El abuelo

Lo cierto es que no nos hacía ninguna gracia visitar aquella casa.
Allí vivían nuestros abuelos, aunque en realidad, se podría decir que vivía únicamente nuestra abuela.
El abuelo estaba en una silla de ruedas y su cerebro solamente le servía para mantenerlo con vida.
Aquel que había sido un buen arquitecto y un hombre de una humanidad especial, vivió los últimos años de su vida como un vegetal.

Lo recuerdo como una persona de mucho carácter. Sentía miedo cuando él estaba cerca, ya que se me hacía imposible saber cuando hablaba en serio ó cuando lo hacía en broma, dado que su forma de hablar era muy seca.
Se decía que cuando había que darle una mala noticia, sus empleados se jugaban a los chinos quién se la iba a comunicar, ya que sus gritos se oían en toda la manzana.
Sin embargo era una buena persona, que con los años fui conociendo y amando, ya que se trataba de alguien que amaba profundamente. Desgraciadamente, cuando pude empezar a conocerlo a fondo, ya estaba en la silla de ruedas con su cerebro completamente desconectado.

Su esposa, la abuela, era una persona totalmente diferente a él. De mente sinuosa y malévola disfrutaba manipulándo a todos los de su entorno. Sus tres hijos se casaron para poder salir de su influencia y, cada vez que se acercaban a la madre, tenían problemas matrimoniales. Dos de los tres hijos se separaron y en ello tenía mucho que ver la acción de la abuela.

Ir a aquella casa se nos hacía, a mis hermanos y a mi, un verdadero suplicio, al tener que soportar la conversación de la abuela, que solía versar sobre libros cuyos protagonistas eran gente de la alta sociedad, sobre los líos de sus hijos y sus problemas con el “servicio”.
Ibamos obligados por nuestro padre, ya que éramos incapaces de hacerlo por gusto.

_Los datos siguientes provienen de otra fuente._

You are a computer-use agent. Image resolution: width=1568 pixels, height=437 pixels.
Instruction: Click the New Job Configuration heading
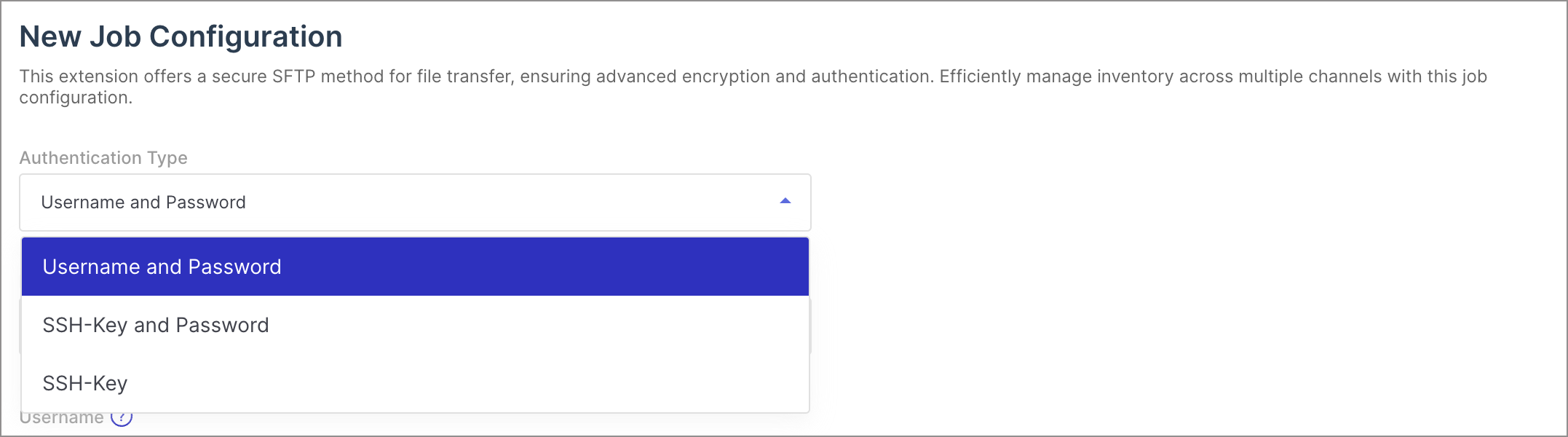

Un año antes de la muerte de nuestro abuelo, nuestro padre nos “convenció” para que fuéramos a ver a nuestros abuelos.
Yo tendría entonces unos diecisiete años.

Llegamos al piso y fue ella misma quién nos abrió la puerta. Después de intercambiar los saludos de rigor, nos acompañó al salón en el que estaba nuestro abuelo, en su silla de ruedas, totalmente ajeno a todo.

Aquellas visitas nos daban la impresión de haber retrocedido un par de siglos, ya que nuestra abuela vestía y se comportaba como un aristócrata de la Francia anterior a la revolución francesa. Su peinado, su rostro totalmente blanqueado por los polvos de arroz que se ponía, sus vestidos abombados y lo cursi de su forma de hablar, ejercían como de tunel del tiempo en nosotros.

Recuerdo que, tras sentarnos, nuestra abuela llamó a la “chica de servicio” y le dijo que nos preparara un refrigerio y unas galletas, para lo cual le dio la llave de la nevera, que tenía cerrada con llave porqué “el servicio te roba en cuanto te descuidas”.

Luego, ella empezó a hablar, yo desconecté y me sumergí en mis pensamientos.
No recuerdo ya lo que estuve pensando, pero cuando llevábamos una hora de “visita” miré hacia mi abuelo, en su silla de ruedas.

– Por lo menos él tiene la suerte de no oir lo que está diciendo su mujer – recuerdo que pensé, aburrido.

Mi mirada recorrió la silla de ruedas y subió hasta su cara, en que destacaban aquellas gafas de concha que siempre llevaba el abuelo.
Me fijé en sus ojos que siempre miraban al frente, vacíos, inexpresivos.

Entonces noté que cobraban vida, como se movían y me miraban.
Aquellos ojos cambiaron la expresión de su cara y vi como su rostro reflejaba compasión, tristeza, comprensión, amor.
Luego sus ojos se llenaron de lágrimas, mientras me sostenía la mirada.
Después aparté la mirada sin poder creer lo que había estado viendo.

Mi abuela seguía hablando y hablando, ajena a lo que acababa de ocurrir.

Un año mas tarde, mi abuelo murió.
Simplemente, dejó de respirar.

Yo pensé que se trataba aquella vivencia, de una ilusión que había tenido aquel día. Mirándolo racionalmente, era imposible que una persona en estado vegetativo pudiera hacer lo que creí haber visto.

Treinta años mas tarde, hablando con mi hermano menor, me dijo que recordaba aquella visita porqué notó como nuestro abuelo nos miraba, le cambiaba el semblante y sus ojos se llenabas de lágrimas.

Yo nunca le había dicho nada a mi hermano sobre aquello.